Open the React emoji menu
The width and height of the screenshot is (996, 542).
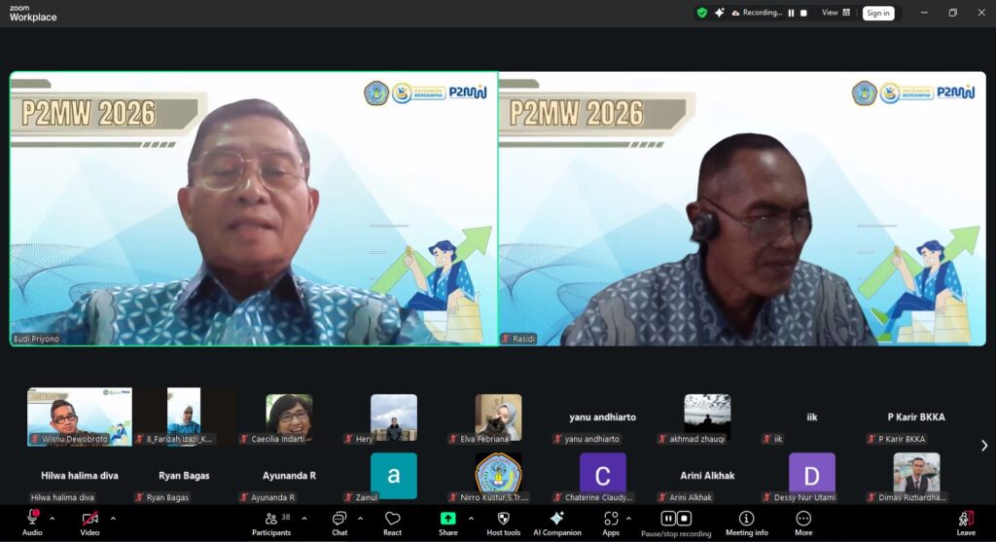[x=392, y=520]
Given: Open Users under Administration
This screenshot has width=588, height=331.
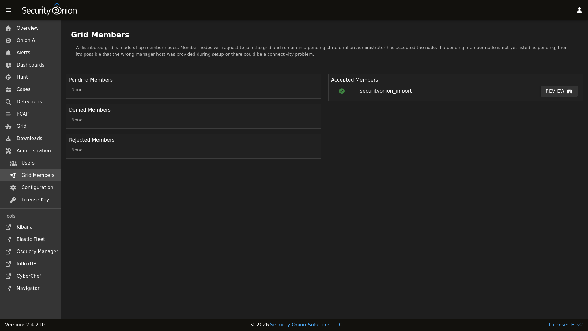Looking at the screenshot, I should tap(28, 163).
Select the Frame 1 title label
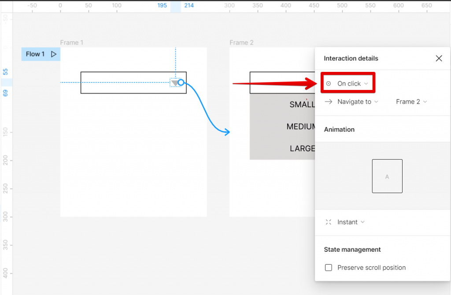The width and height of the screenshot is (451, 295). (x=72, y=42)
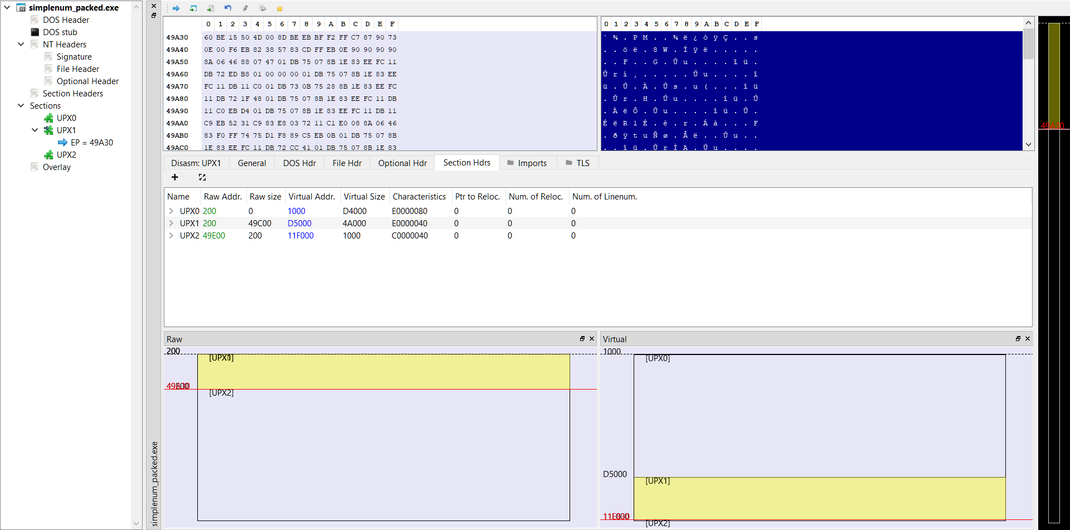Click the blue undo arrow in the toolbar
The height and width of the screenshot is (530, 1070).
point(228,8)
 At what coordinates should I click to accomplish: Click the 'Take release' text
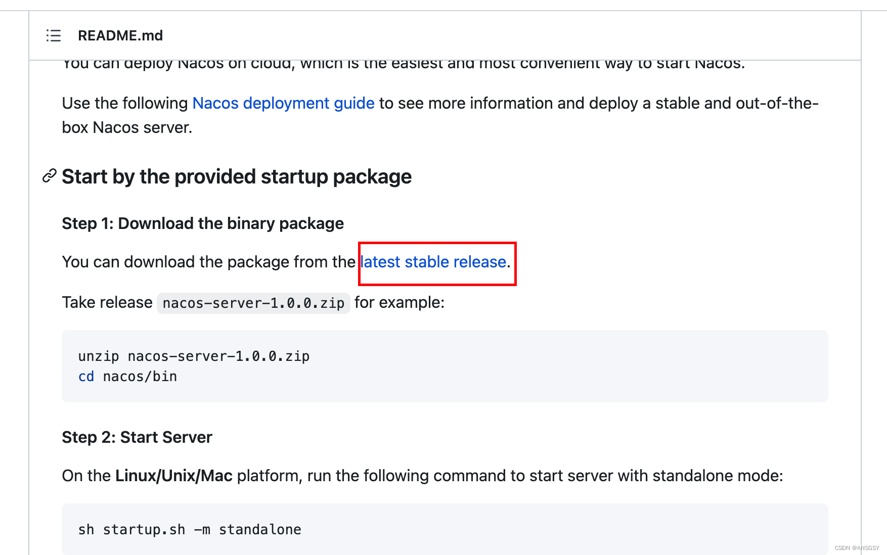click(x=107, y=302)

==

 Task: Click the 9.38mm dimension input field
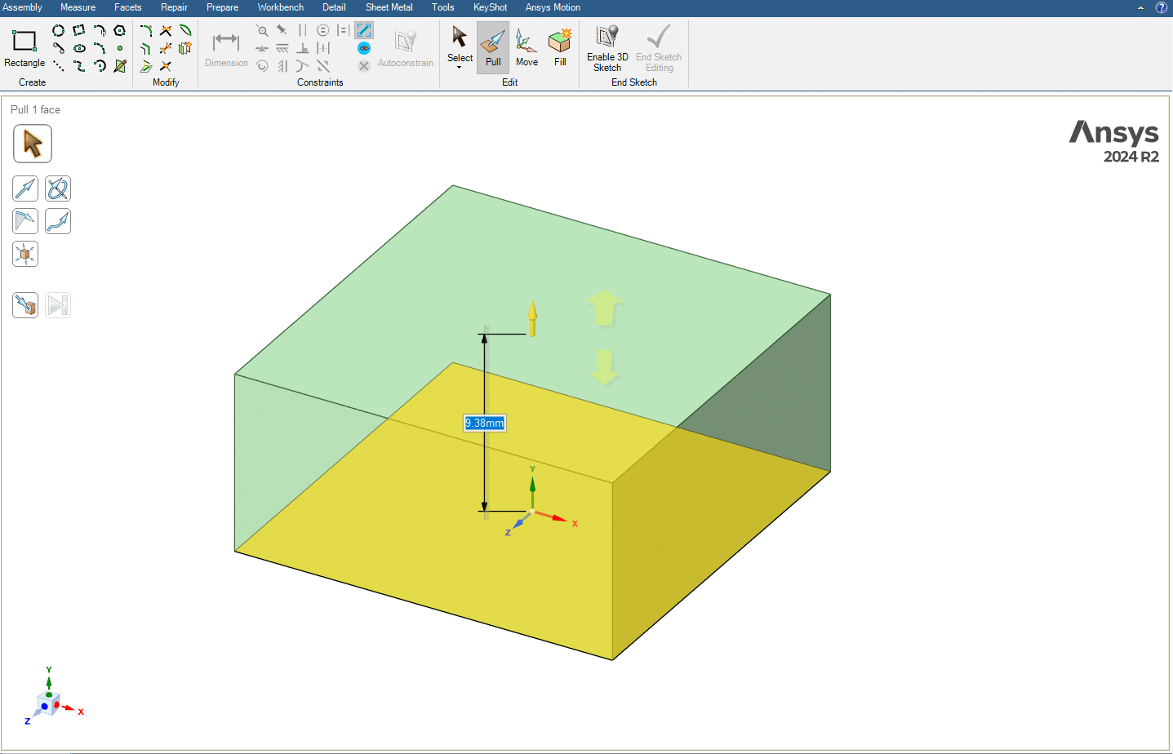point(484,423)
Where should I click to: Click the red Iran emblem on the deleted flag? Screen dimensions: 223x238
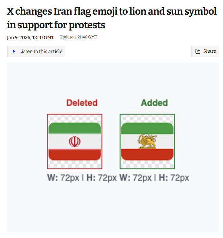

What you are asked to do:
Copy the records word for word, starting at the line that contains "Open the React emoji menu" and stopping after the line that contains "click(x=107, y=302)". Leave out the pictures.

Result of the exercise:
Open the React emoji menu
The width and height of the screenshot is (996, 542).
[x=392, y=520]
Given: Open Users under Administration
This screenshot has width=588, height=331.
Looking at the screenshot, I should tap(28, 163).
Select the Frame 1 title label
The width and height of the screenshot is (451, 295). (x=72, y=42)
Click the blue undo arrow in the toolbar
The height and width of the screenshot is (530, 1070).
point(228,8)
 At what coordinates should I click to accomplish: Click the 'Take release' text
click(x=107, y=302)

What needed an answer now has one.